Bitcoin Capai Target Breakdown setelah Pola Gagal
Penurunan Bitcoin baru-baru ini mengikuti roadmap teknikal yang jelas.
Pada akhir Januari, harga Bitcoin menembus formasi head-and-shoulders ke bawah, mengonfirmasi pembalikan tren bearish. Breakdown pada 29 Januari memproyeksikan target koreksi dekat US$75.130. Pada awal Februari, Bitcoin telah menyentuh zona ini, sehingga pola teknikal terkonfirmasi nyaris sempurna.
Sejak 31 Januari, Bitcoin sudah terkoreksi hampir 11%, turun dari level tertinggi lokal ke kisaran US$75.000. Pergerakan ini memicu likuidasi masif dan menyeret pasar kripto secara keseluruhan turun.
Biasanya pencapaian target breakdown akan membawa sedikit kelegaan sementara. Namun, hal ini tidak menjamin bahwa harga akan benar-benar berada di titik bottom. Apakah level ini akan bertahan atau tidak, sangat tergantung pada bagaimana respons pembeli setelah kerusakan teknikal terjadi.
Sampai saat ini, respons tersebut masih lemah.
Pembeli Spot Masih Absen di Area Support Krusial
Salah satu sinyal peringatan terbesar yakni tidak adanya akumulasi kokoh di sekitar level US$75.000.
Arus keluar dari exchange, yang menunjukkan seberapa banyak Bitcoin berpindah dari platform trading ke penyimpanan jangka panjang, turun drastis. Sekitar 31 Januari, jumlah arus keluar mencapai sekitar 42.400 BTC. Setelah koreksi harga, arus keluarnya hanya sekitar 14.100 BTC, turun hampir 67%.
Tandanya, investor belum terburu-buru membeli saat harga turun (buy the dip). Inilah metrik peringatan pertama.
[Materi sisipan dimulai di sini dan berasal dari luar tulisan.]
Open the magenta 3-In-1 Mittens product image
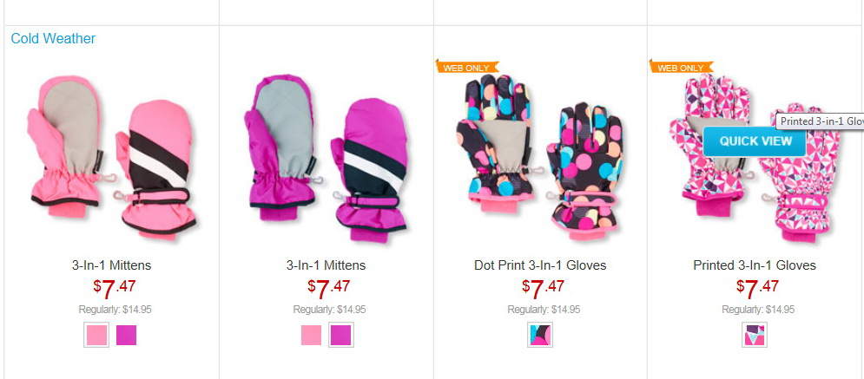The width and height of the screenshot is (864, 379). pyautogui.click(x=326, y=157)
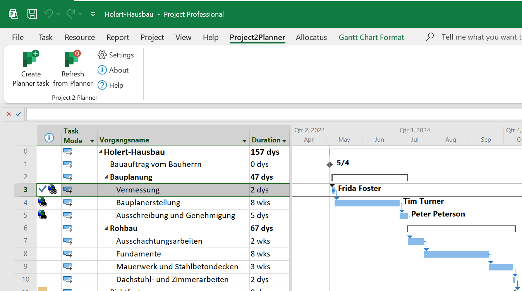Image resolution: width=522 pixels, height=291 pixels.
Task: Open the About info item
Action: click(x=113, y=70)
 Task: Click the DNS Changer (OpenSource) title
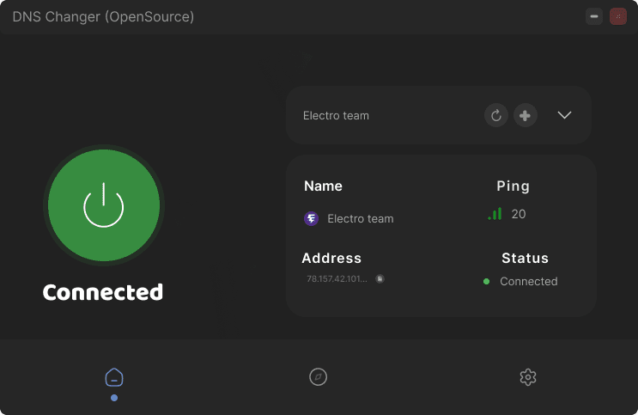[103, 16]
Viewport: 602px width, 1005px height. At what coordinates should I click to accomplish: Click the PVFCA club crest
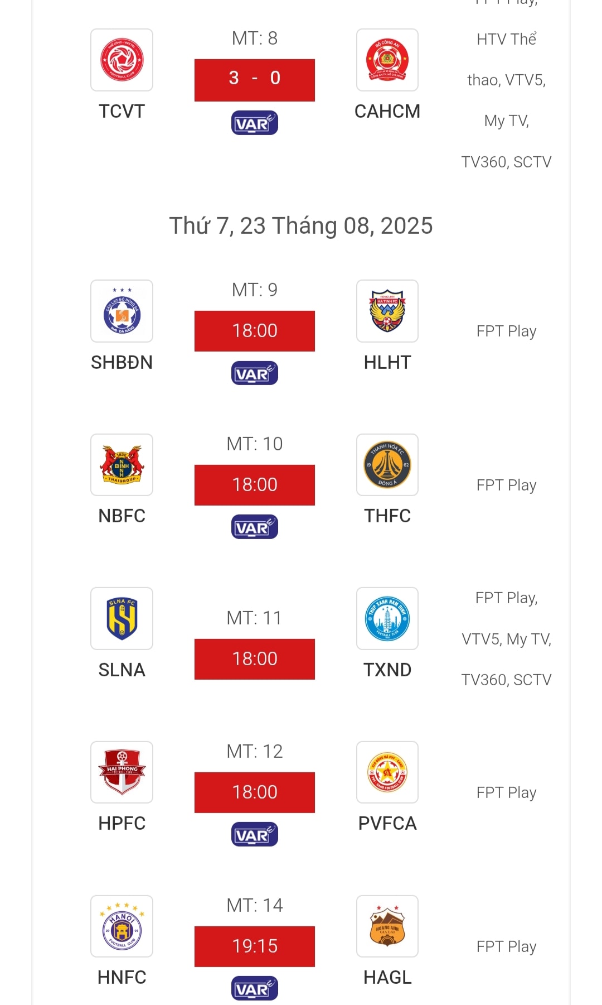(x=387, y=772)
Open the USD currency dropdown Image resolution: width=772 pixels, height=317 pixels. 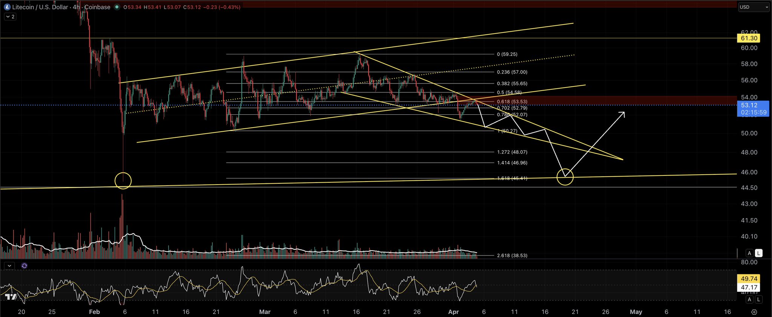[x=753, y=7]
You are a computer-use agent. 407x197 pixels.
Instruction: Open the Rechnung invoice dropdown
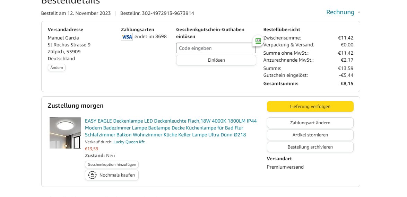340,12
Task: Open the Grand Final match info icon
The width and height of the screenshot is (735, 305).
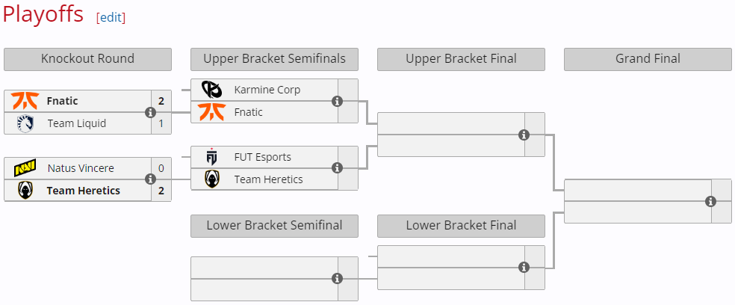Action: tap(710, 201)
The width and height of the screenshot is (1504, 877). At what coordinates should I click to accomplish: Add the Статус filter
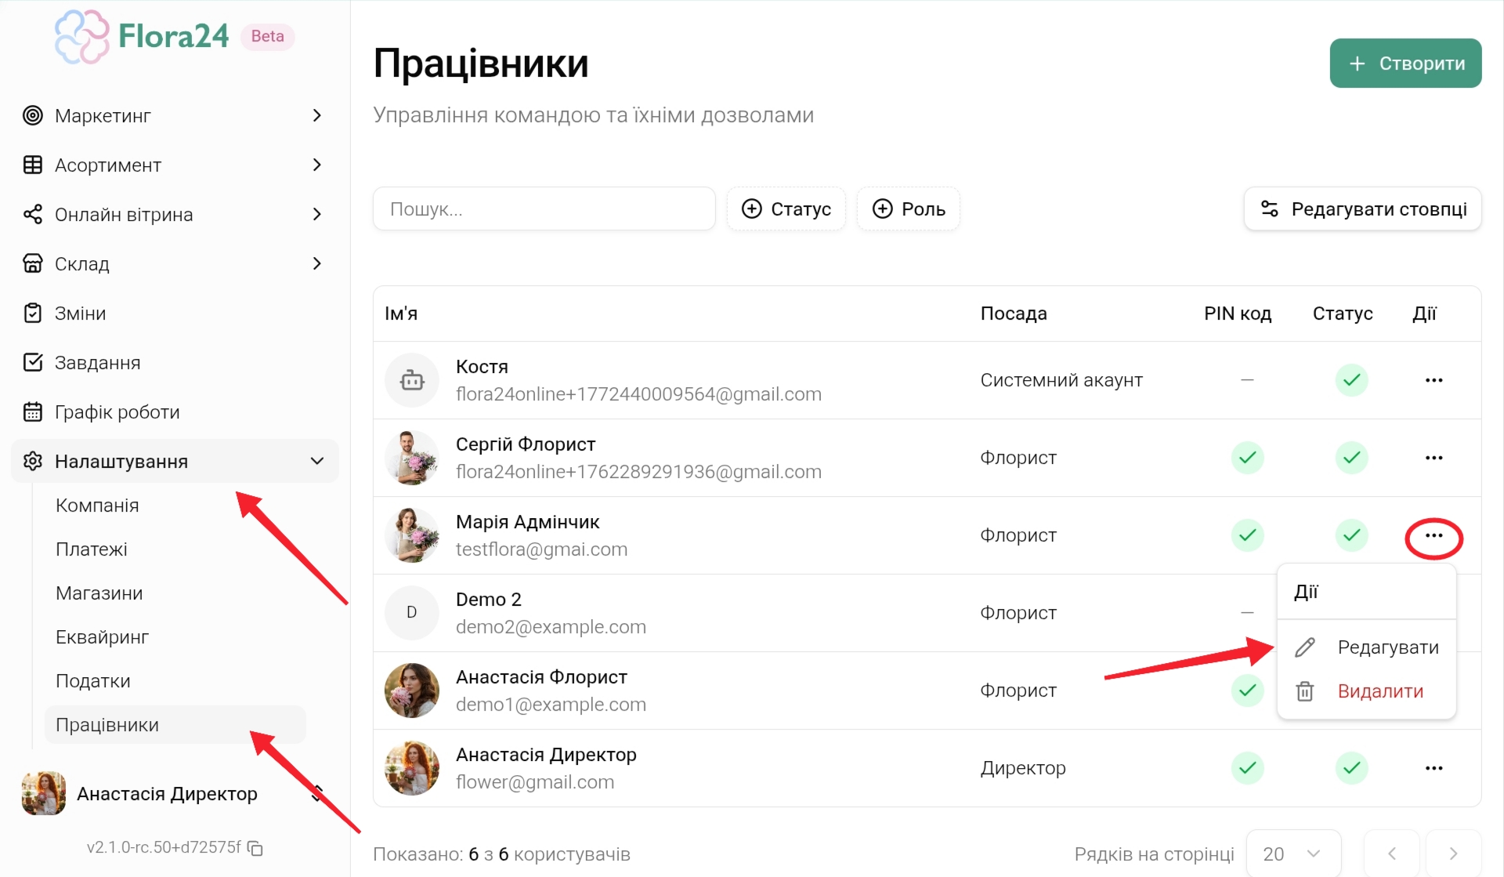tap(786, 209)
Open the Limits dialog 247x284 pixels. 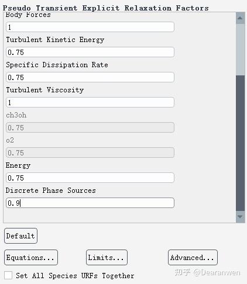click(107, 258)

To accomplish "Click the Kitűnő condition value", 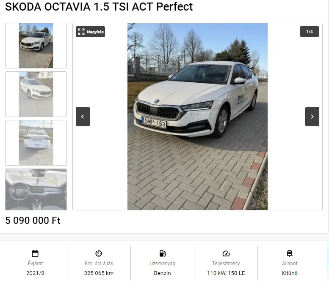I will point(290,273).
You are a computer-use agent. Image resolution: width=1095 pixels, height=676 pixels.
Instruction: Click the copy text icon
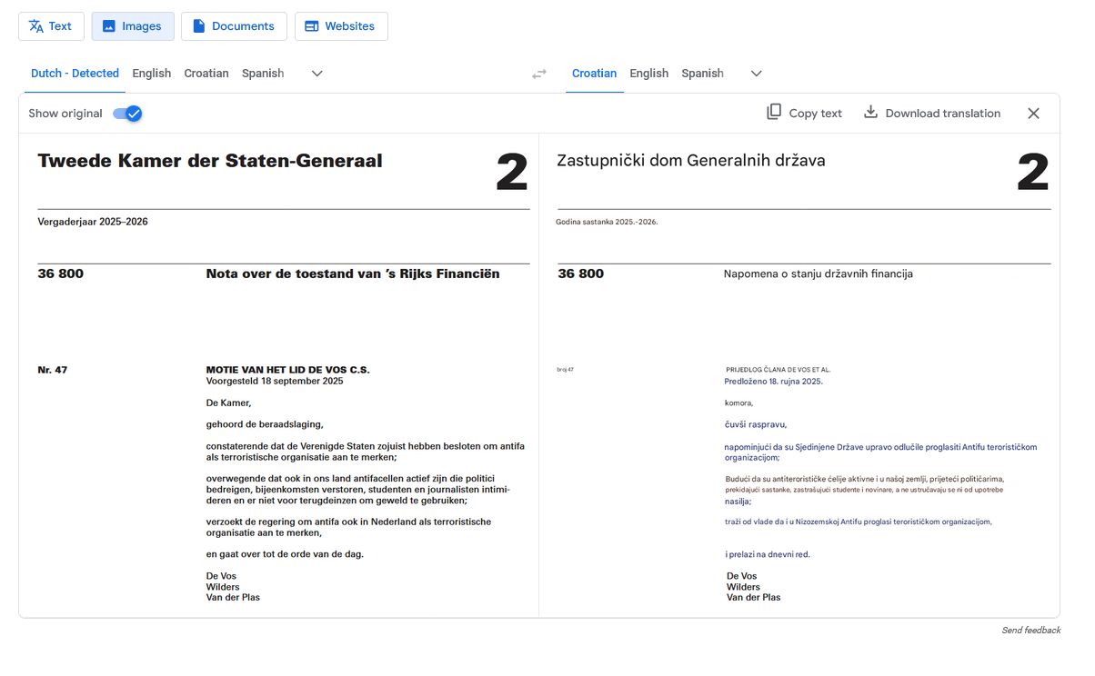coord(774,113)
Perilaku whale juga turut menambah kekhawatiran sebagai metrik peringatan kedua. Wallet yang menampung antara 10.000 hingga 100.000 BTC mulai memangkas saldo sejak 1 Februari. Kepemilikan kolektif mereka anjlok dari sekitar 2,21 juta BTC menjadi 2,20 juta BTC. Artinya, sekitar 10.000 BTC dijual, atau setara sekitar US$750 juta dengan harga saat ini.
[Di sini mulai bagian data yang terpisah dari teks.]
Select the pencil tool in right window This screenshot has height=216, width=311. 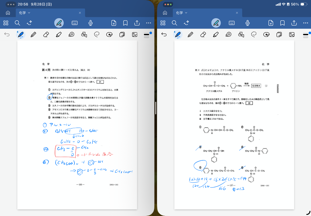(190, 35)
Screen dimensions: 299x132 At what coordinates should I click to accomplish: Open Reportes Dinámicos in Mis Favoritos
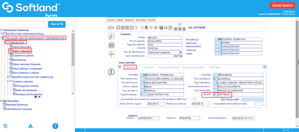click(17, 105)
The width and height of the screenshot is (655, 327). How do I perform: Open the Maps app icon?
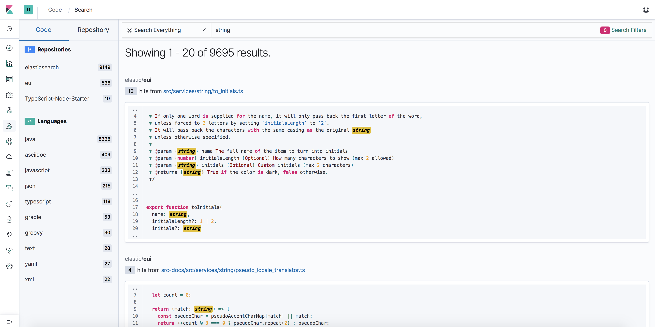9,110
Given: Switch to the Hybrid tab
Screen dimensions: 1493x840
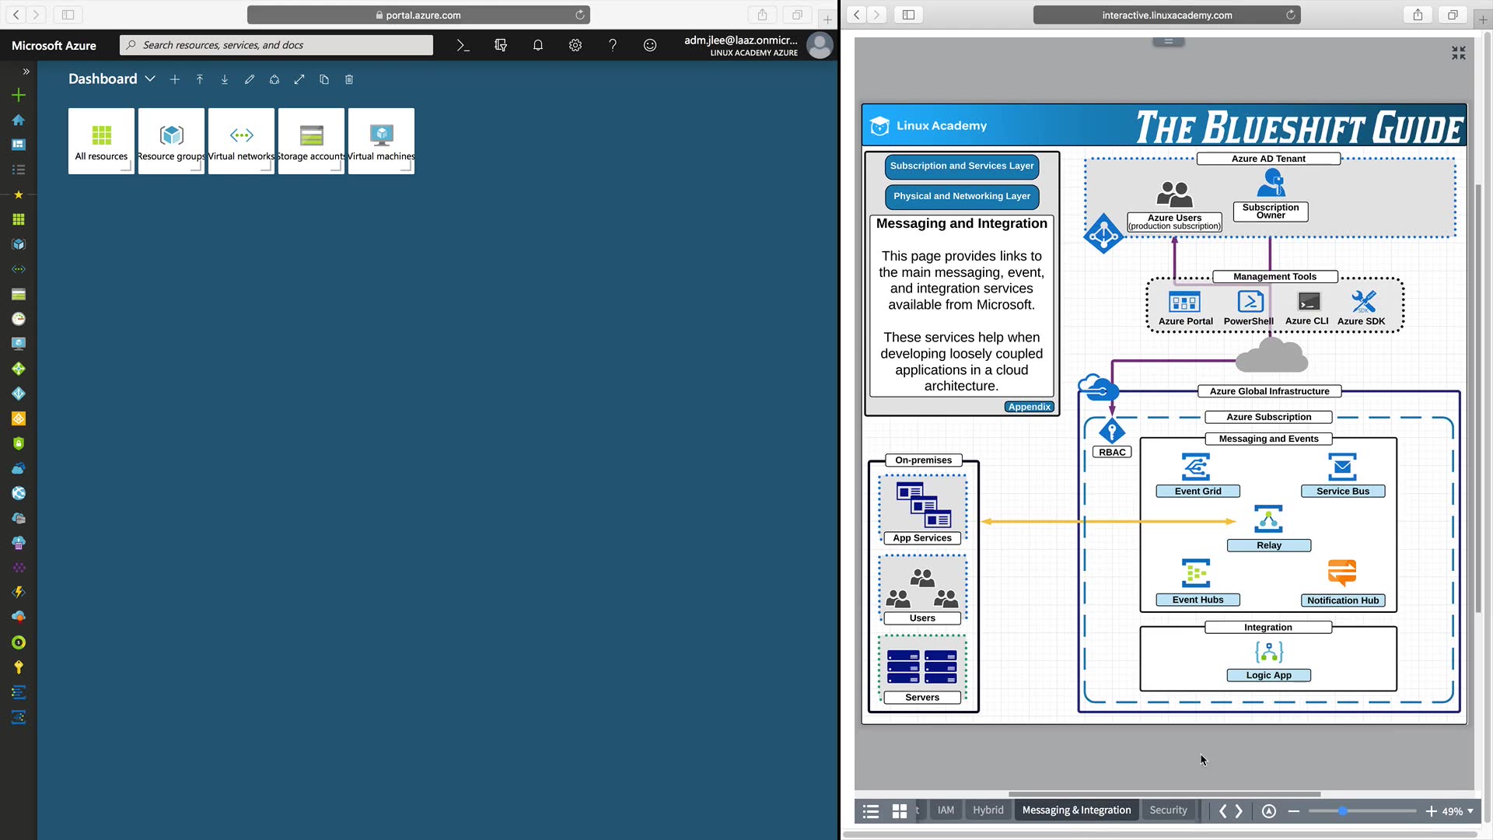Looking at the screenshot, I should point(988,810).
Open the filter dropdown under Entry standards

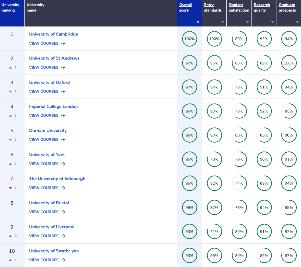coord(222,22)
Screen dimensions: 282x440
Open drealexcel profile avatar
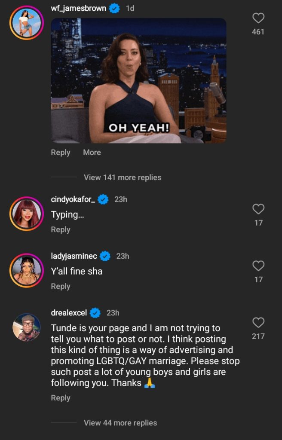27,327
Sementara itu, NUPL (Net Unrealized Profit/Loss) holder jangka pendek, yang mengukur apakah pembeli baru-baru ini sedang cuan atau rugi, juga turut memperlihatkan peringatan sebagai metrik ketiga. Saat ini, NUPL bertengger di kisaran -0,23, menempatkan trader di zona kapitulasi. Akan tetapi, saat koreksi di November lalu, NUPL sempat ambruk hingga sekitar -0,27 sebelum rebound monumental bermula. Ini menunjukkan ada kepanikan, tapi belum ekstrem, memberi sinyal bahwa dasar harga bisa saja tertunda.
Kombinasi arus keluar yang kian surut, aksi jual whale, serta kapitulasi yang belum tuntas menjadi sinyal kuat bahwa keyakinan pasar masih lemah.
Pasar Derivatif Didominasi Posisi Short, Bukan Permintaan Sehat
Karena pembeli spot tetap berhati-hati, pasar derivatif saat ini menjadi sumber utama potensi reli harga.
Data likuidasi dari Binance menunjukkan akumulasi posisi short leverage sekitar US$1,91 miliar, sementara posisi long hanya tersisa sekitar US$168 juta. Ini menciptakan ketidakseimbangan besar yang menguntungkan taruhan bearish.
Ketika posisi short terlalu ramai, reli kecil saja bisa memicu aksi beli paksa. Seumpama harga Bitcoin naik, trader short akan terpaksa menutup posisi sehingga bisa memicu reli tajam. Inilah potensi terjadinya short squeeze.
Namun, kondisi ini berbeda dengan permintaan yang sehat. Reli yang hanya terjadi karena likuidasi biasanya cepat hilang bila tidak didukung oleh akumulasi nyata. Tanpa adanya pembelian spot yang kuat dan partisipasi whale, reli harga kemungkinan hanya bersifat sementara. Ini karena setelah short squeeze mendorong harga naik, lebih banyak posisi long bisa terbuka sehingga risiko turun masih tetap ada.
Saat ini, derivatif hanya menawarkan volatilitas, bukan stabilitas. Yang benar-benar dibutuhkan oleh harga BTC adalah permintaan spot, namun hal itu masih belum ada sekarang.
Level Harga Kunci Bitcoin Tunjukkan US$69.000 dan Zona Risiko Lebih Rendah
Jika Bitcoin gagal bertahan pada support saat ini, model on-chain dan teknikal menyoroti target koreksi yang jelas.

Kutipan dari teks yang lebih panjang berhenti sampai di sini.